* [EXERCISE]: Copy the entries from the first one through the line containing "ASSISTANCE (379, 1112)", swapping "Provide" for "Give" and leaving every other character as it is.

**** MATERIAL FOR THIS TASK

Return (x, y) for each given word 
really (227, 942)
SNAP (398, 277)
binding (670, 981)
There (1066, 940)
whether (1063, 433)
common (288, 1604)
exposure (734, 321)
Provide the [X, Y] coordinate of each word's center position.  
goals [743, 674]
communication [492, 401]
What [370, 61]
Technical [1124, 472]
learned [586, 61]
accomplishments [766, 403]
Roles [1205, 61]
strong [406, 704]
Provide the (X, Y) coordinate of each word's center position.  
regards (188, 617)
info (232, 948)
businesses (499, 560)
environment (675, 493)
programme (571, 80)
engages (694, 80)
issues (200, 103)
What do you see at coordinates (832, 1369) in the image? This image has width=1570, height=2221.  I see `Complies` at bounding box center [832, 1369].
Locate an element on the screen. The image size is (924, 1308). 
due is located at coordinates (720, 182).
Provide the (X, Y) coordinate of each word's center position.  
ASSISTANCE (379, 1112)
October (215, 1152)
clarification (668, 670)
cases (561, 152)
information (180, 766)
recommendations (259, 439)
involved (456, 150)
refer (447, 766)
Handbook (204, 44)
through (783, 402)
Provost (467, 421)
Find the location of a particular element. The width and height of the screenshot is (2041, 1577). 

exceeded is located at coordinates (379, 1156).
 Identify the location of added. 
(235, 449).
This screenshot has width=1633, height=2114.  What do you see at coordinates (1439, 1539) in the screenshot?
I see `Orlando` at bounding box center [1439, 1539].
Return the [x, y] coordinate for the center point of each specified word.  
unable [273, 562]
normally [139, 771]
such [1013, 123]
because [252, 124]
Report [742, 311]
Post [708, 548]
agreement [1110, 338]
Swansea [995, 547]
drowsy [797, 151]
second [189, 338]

********

* [TASK RESPONSE]:
Return (x, y) for each given word 
really (227, 942)
SNAP (398, 277)
binding (670, 981)
There (1066, 940)
whether (1063, 433)
common (288, 1604)
exposure (734, 321)
Give the [X, Y] coordinate of each word's center position.  
goals [743, 674]
communication [492, 401]
What [370, 61]
Technical [1124, 472]
learned [586, 61]
accomplishments [766, 403]
Roles [1205, 61]
strong [406, 704]
Give the (X, Y) coordinate of each word's center position.  
regards (188, 617)
info (232, 948)
businesses (499, 560)
environment (675, 493)
programme (571, 80)
engages (694, 80)
issues (200, 103)
What do you see at coordinates (832, 1369) in the image? This image has width=1570, height=2221.  I see `Complies` at bounding box center [832, 1369].
Locate an element on the screen. The image size is (924, 1308). 
due is located at coordinates (720, 182).
Give the (X, Y) coordinate of each word's center position.  
ASSISTANCE (379, 1112)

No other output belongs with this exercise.